Only the lines with the string "will" are needed; return each of them from the entries below.

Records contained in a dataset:
..............................

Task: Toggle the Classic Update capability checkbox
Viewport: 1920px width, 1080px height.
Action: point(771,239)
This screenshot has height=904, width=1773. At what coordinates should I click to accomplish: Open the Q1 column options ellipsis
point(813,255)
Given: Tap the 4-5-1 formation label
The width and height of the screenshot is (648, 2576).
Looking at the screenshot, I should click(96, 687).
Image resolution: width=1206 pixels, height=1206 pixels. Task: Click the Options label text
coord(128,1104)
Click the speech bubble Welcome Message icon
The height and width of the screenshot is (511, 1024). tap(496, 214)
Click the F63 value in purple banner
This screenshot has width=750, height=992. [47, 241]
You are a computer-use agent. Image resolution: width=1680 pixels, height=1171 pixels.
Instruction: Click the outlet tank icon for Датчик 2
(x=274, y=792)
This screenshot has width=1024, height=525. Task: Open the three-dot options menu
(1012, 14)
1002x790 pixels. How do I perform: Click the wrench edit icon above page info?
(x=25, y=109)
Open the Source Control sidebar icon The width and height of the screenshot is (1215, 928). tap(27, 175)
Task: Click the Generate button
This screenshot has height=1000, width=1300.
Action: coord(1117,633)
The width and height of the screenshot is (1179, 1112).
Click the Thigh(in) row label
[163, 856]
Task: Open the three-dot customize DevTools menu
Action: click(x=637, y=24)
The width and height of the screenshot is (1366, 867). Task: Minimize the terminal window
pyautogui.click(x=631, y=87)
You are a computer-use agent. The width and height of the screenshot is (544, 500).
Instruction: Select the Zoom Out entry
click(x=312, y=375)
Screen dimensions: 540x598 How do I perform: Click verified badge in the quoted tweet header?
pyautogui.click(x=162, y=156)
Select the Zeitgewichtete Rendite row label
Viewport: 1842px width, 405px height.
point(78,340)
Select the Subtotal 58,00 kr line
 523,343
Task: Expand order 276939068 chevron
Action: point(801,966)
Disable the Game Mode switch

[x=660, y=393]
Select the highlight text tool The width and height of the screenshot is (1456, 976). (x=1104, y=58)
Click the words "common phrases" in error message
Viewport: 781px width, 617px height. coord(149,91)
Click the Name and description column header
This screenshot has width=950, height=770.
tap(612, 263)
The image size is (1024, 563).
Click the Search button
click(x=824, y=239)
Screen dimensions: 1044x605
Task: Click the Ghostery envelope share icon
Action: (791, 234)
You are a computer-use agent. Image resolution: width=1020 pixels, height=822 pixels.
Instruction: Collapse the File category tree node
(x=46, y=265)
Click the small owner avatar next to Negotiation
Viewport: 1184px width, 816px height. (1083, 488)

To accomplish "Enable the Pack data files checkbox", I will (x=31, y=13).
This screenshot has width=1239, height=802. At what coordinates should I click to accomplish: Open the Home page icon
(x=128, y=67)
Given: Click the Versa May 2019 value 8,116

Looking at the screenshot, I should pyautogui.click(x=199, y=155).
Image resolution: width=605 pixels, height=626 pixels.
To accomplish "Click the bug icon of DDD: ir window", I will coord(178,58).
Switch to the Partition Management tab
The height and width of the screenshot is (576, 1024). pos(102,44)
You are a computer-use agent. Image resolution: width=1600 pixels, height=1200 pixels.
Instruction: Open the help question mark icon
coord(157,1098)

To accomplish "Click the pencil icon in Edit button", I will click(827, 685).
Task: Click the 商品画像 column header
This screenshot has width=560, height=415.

..............................

**Response**
To accomplish "Enable the Pack data files checkbox", I will (x=31, y=13).
To accomplish "Click the bug icon of DDD: ir window", I will coord(178,58).
To accomplish "Click the pencil icon in Edit button", I will click(827, 685).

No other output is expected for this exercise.